=== EXERCISE PROMPT ===
Put the lines of the material into a JSON list of strings, one string per line and with blank lines left out, starting at the beginning of the material and ending at the line that contains "[x=343, y=49]".

Stored entries:
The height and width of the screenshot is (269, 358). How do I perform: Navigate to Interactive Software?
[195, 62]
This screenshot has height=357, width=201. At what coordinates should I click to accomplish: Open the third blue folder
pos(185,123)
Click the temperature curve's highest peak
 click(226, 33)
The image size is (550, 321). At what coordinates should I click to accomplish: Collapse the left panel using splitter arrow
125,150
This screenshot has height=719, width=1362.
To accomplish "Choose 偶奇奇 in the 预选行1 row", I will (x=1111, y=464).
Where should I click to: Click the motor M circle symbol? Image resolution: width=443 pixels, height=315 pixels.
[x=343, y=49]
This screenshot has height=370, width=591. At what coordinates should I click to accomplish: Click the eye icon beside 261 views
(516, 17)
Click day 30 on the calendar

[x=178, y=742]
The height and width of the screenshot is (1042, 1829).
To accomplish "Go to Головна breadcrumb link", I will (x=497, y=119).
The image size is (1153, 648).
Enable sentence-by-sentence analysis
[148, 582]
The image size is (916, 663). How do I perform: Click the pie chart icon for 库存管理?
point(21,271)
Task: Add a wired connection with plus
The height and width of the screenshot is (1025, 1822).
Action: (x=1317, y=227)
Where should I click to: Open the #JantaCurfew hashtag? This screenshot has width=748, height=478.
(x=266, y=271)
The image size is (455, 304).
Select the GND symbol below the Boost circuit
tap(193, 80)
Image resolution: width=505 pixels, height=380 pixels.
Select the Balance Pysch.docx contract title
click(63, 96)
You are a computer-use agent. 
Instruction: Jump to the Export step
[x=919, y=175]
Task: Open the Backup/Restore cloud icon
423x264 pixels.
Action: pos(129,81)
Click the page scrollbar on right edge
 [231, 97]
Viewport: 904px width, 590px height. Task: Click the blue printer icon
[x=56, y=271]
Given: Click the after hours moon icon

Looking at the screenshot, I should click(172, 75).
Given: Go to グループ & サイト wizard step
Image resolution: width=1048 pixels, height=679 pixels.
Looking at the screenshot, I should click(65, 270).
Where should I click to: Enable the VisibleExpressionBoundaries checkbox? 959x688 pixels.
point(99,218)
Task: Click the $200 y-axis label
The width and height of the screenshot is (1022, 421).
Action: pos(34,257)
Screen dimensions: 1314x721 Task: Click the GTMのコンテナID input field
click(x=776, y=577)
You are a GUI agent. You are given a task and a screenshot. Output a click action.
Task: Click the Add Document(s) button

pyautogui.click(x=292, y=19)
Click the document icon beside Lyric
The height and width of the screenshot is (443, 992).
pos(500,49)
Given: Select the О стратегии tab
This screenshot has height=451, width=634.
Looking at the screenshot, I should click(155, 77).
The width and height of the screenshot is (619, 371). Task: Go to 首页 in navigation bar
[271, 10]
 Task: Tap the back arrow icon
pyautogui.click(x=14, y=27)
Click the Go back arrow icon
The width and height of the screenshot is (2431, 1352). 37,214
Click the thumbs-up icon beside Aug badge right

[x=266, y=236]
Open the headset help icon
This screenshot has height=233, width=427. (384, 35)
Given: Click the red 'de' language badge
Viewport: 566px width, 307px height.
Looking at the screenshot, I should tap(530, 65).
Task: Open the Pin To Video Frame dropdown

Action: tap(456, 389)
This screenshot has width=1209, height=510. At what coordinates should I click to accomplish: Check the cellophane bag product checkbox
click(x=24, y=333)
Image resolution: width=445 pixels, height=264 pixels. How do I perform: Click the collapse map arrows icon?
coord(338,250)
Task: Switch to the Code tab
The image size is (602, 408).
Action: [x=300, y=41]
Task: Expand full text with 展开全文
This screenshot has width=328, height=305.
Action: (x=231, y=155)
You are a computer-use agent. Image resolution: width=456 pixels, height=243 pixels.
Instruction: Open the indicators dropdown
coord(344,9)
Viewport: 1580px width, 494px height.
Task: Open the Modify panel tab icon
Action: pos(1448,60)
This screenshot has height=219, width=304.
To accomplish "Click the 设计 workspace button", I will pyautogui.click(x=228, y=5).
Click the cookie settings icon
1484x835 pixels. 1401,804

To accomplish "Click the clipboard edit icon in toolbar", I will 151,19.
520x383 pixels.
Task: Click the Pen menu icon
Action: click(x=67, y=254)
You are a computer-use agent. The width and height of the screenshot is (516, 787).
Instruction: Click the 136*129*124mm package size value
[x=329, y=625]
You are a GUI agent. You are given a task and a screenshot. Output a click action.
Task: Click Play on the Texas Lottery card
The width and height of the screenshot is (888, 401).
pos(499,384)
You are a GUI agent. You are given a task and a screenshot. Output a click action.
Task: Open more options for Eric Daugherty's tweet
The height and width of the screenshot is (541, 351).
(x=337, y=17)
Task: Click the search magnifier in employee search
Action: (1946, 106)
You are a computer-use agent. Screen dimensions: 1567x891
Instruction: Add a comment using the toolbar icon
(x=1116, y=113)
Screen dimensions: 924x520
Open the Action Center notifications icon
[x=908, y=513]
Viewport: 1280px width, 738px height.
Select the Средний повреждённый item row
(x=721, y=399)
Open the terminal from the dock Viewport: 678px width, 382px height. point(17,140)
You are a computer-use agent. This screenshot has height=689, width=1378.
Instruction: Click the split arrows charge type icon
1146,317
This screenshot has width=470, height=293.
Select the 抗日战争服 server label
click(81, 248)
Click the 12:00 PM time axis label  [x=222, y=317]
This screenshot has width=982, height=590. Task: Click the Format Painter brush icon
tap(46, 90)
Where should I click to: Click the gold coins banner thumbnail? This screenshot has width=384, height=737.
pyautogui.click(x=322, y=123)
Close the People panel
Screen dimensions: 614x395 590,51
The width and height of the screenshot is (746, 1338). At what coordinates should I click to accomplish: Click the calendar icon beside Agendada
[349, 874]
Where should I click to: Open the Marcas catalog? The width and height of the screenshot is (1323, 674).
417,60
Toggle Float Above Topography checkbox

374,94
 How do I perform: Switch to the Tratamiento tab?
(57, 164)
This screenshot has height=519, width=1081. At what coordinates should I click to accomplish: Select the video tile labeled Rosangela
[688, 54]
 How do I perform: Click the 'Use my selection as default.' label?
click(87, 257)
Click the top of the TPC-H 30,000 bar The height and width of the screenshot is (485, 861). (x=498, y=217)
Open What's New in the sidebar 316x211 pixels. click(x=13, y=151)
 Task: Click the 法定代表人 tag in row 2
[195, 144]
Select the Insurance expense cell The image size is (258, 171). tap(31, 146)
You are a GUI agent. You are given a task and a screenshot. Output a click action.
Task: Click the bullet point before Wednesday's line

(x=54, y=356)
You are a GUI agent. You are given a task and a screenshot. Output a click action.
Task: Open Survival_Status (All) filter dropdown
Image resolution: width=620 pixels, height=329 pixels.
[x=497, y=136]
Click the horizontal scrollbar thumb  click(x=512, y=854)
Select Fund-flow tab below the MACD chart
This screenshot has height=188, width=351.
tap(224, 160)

=== ANSWER BELOW ===
[
  "The height and width of the screenshot is (269, 358). How do I perform: Navigate to Interactive Software?",
  "[195, 62]",
  "This screenshot has height=357, width=201. At what coordinates should I click to accomplish: Open the third blue folder",
  "pos(185,123)",
  "Click the temperature curve's highest peak",
  " click(226, 33)",
  "The image size is (550, 321). At what coordinates should I click to accomplish: Collapse the left panel using splitter arrow",
  "125,150",
  "This screenshot has height=719, width=1362.",
  "To accomplish \"Choose 偶奇奇 in the 预选行1 row\", I will (x=1111, y=464).",
  "Where should I click to: Click the motor M circle symbol? Image resolution: width=443 pixels, height=315 pixels.",
  "[x=343, y=49]"
]